Hope springs eternal
This piece was published in OTBC, the Norwich City matchday programme, for the Premier League game against Brighton & Hove Albion on 4 July 2020. Subscribe to OTBC here.

There is a footballing phenomenon that I’ve often witnessed but never tried to articulate until I saw it perfectly demonstrated after our loss to Southampton, as we looked ahead to Everton, and then our FA Cup quarter-final against Manchester United a few days later.
After an initial outburst of frustration, the traditional post-defeat fans’ lament, the dust settled, and then… optimism. Again. Despite a poor result, and despite nothing materially changing, the needle on our collective barometer began to swing back towards a sunnier outlook.

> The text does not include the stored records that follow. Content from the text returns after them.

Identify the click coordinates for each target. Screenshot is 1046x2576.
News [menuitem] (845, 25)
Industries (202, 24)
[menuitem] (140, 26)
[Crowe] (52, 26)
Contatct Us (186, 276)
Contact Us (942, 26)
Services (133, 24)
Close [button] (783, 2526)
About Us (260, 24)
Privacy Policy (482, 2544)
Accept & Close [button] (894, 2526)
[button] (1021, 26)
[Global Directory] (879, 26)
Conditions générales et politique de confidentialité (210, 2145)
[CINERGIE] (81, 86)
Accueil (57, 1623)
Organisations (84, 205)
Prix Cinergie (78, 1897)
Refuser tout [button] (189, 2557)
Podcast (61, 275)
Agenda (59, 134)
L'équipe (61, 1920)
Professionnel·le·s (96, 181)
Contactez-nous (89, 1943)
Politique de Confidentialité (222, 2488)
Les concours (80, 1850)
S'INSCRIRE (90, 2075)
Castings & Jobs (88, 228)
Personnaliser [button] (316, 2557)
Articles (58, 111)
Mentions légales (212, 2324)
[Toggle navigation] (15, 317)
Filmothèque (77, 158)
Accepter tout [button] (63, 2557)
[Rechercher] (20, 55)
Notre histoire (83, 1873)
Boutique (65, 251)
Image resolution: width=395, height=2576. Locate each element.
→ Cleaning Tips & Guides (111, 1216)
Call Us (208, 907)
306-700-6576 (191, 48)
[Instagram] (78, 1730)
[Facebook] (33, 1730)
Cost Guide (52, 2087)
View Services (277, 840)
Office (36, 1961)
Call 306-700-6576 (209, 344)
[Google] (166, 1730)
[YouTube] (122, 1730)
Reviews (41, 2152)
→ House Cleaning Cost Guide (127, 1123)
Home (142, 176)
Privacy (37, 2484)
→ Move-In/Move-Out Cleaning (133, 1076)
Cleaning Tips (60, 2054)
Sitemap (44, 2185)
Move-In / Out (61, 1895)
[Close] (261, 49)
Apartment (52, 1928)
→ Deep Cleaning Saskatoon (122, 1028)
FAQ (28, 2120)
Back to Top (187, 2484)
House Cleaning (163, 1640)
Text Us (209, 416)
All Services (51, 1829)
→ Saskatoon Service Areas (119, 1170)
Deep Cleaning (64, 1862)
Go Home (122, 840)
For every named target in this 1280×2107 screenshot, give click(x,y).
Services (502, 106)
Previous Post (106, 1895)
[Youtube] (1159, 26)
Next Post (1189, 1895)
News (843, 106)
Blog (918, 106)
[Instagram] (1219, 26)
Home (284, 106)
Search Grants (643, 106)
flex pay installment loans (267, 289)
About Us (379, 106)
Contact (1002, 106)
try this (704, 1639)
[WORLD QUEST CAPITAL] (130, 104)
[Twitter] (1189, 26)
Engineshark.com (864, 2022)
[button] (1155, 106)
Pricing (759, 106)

I’ve long thought that we football fans exist on two separate planes: reality, and then another one, somewhere beyond that, with infinite horizons of possibility, one where wishful thinking is not just encouraged but compulsory. The nearer we get to kick off, the more fully we ascend; a selective amnesia kicks in, and all we remember are the reasons to be cheerful. Why shouldn’t we get a win this time? Why not us?
The smallest of things can fuel it: a player back from injury, the fact that the last time we played a team in blue on the first Saturday of the month we won, favourable results elsewhere, finding a fiver down the back of the sofa (surely a good omen in any belief system).
But even without any such signs, it’s an irresistible, inevitable impulse, and football would be duller without it — because if we didn’t believe, every time the whistle blew, that something a little bit special could happen in the next 90-odd minutes, then why bother turning up?
It reminds me — stick with me here — of Peter Pan. In JM Barrie’s stage script, Peter tells Wendy that “every time a child says ‘I don’t believe in fairies’ there is a fairy somewhere that falls down dead”.
And that is, I think, how this astral existence works for us football fans: we must feed it, just a little, for it to stay alive. The more magic you witness, the greater your belief is that you will see it again; it becomes not just possible but inevitable. Which means the capacity of current Norwich fans to believe in fairy tales is probably larger than most, considering the heroics of last season. It will take more than a few ordinary top-flight defeats to banish us from that hopeful realm for ever.
So what constitutes a footballing fairy tale? Because it doesn’t just mean a happy ending. A lower-league side being drawn against one of the big guns in the cup, getting to play on hallowed turf? That can be a fairy tale, even if they are subsequently thrashed. A young player making his senior debut for his boyhood club, the one he joined as a child? That can be a fairy tale, even though it is only a beginning.
Often a fairy tale in football is more Brothers Grimm than Disney, and involves grubby, ugly defiance, victory snatched from the jaws of defeat. Escaping Premier League relegation with just a handful of games to go is, perhaps, the very definition of a fairy tale: a team looking their fate square in the eye and turning away from it, back towards the light.
We will stories like this to happen in football in part, at least, because it is great dream material. Leicester’s unexpected title win back in 2016 captured the imagination so fully because no one saw it coming — but also because it fed every fan’s quiet belief that it could happen to their own club.
The season before, Leicester had completed their own great escape, avoiding relegation despite being bottom of the Premier League with just ten games to go. There was a change of manager in the summer before their title triumph, but still, surely, that momentum, that injection of belief, must have played a role in propelling them to even greater heights. That is: it can’t have done any harm.
Which returns us to my Peter Pan comparison. Later in the play the audience is asked to voice their belief in fairies, to help revive an ailing Tinkerbell. And they always do, however grown-up or cynical they are, because why not? Hope will never hurt, but scepticism might.
The week-long life cycle of a football fan, then, might look something like this: despair, frustration, resignation, indifference, optimism. But really optimism is both the start and the beginning, the default state — we believe because we must, because what if we didn’t? What if that momentary break in the cosmic link between fan, team and whatever mysterious being governs the football fates is what condemns us to defeat?
I started writing this before our loss to Everton; I’m finishing it afterwards. It’s not the ending I’d have liked, but it’s the one we got — and maybe it doesn’t have to be an ending at all. Magic moments may have been in short supply this season, but that doesn’t mean they won’t come again. In fact, the longer the wait, the more precious the magic. Which is why that dreamscape, that alternate universe of possibilities, never leaves us — however hard football tries to bring us back down to earth.